Records contained in a dataset

Start of Block

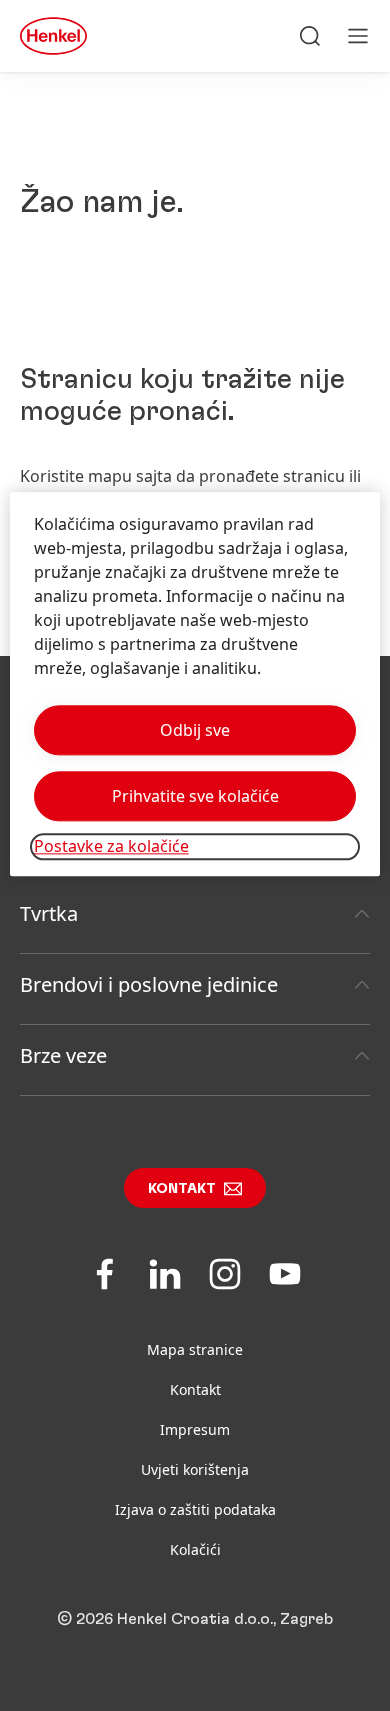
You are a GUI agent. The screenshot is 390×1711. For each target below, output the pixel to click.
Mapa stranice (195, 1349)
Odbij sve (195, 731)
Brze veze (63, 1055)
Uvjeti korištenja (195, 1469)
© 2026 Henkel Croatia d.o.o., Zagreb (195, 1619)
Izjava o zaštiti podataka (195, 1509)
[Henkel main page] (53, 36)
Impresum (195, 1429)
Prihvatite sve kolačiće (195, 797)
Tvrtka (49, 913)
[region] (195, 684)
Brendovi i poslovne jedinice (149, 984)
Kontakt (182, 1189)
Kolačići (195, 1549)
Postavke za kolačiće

End of Block

Exercise directions ::
Using the entries, return every line where the word "kolačiće" can be found.

Answer box ::
Prihvatite sve kolačiće (195, 797)
Postavke za kolačiće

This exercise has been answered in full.